We put six portable sailing dinghies under £5,000 to the test to see which one is the best all-rounder and really deserves a place on your boat
Lightweight fabrics and drop-stitch construction enabling rigid high pressure structures are a far cry from the ubiquitous inflatable rubber tender.
For all it’s pack-down convenience, these old-school bulbous craft were never easy to row, and mostly can’t be sailed.
This led to a heavy reliance on outboards, and with it, the loss a peaceful means of exploring new harbours.
With a sail and reasonable rowing abilities, however, you can get around without a noisy engine, occupy family for hours on end, and sail up creeks that a yacht could never explore.
We wanted to try out portable sailing dinghies that offered the best of both worlds – genuinely portable tenders that also double up as capable sailing dinghies.
The Seal, a new product, most closely resembles the once popular Tinker Tramp.
The two Dinghy Go dinghies are the closest to conventional tenders, but with rigid inflatable floors, centreboard casings and stayless rigs.
The Seahopper will delight traditionalists and fans of hard tenders, while folding completely flat.
The two wildcards were the MiniCat Guppy and the Tiwal 2, both of which offer plenty of fun afloat and could double as tenders if needed.

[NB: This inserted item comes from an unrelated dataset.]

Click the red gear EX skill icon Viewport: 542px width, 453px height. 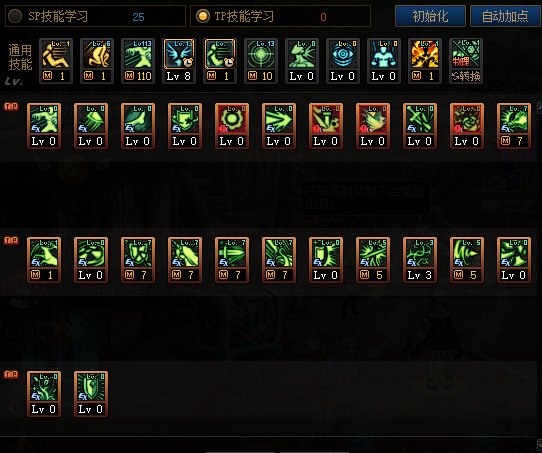point(232,126)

How we tested the portable sailing dinghies
We judged the six dinghies against a few key factors.
First we measured the size of the bags in which the dinghies and all their kit were stowed, and weighed each bag.

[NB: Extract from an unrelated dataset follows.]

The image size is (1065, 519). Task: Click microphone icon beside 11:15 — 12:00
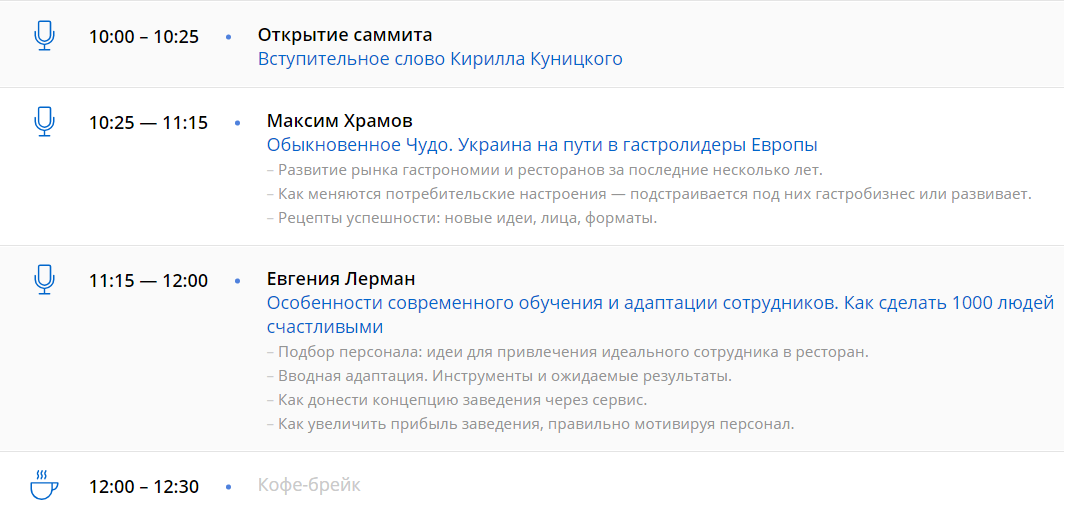tap(44, 279)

This gave us a fair idea of how realistically portable each tender is and how much space it might take up on board.
We then assembled each boat and timed how long it took from packed to ready.
Whilst assembly will always get quicker with practice, some manufacturers sent representatives for the test, easing our learning process.
Once on the water, both Toby Heppell and Theo Stocker took the sailing dinghies out for a spin, sailing the boats upwind and downwind.
They also rowed and motored those that were equipped to do so (the MiniCat and the Tiwal were not equipped with rowlocks or an outboard bracket).
We measured rough speed via GPS to give us an idea of what speeds could be achieved in the sailing dinghies.
The weather during our test was a little variable with winds between 7-13 knots and minimal wave state.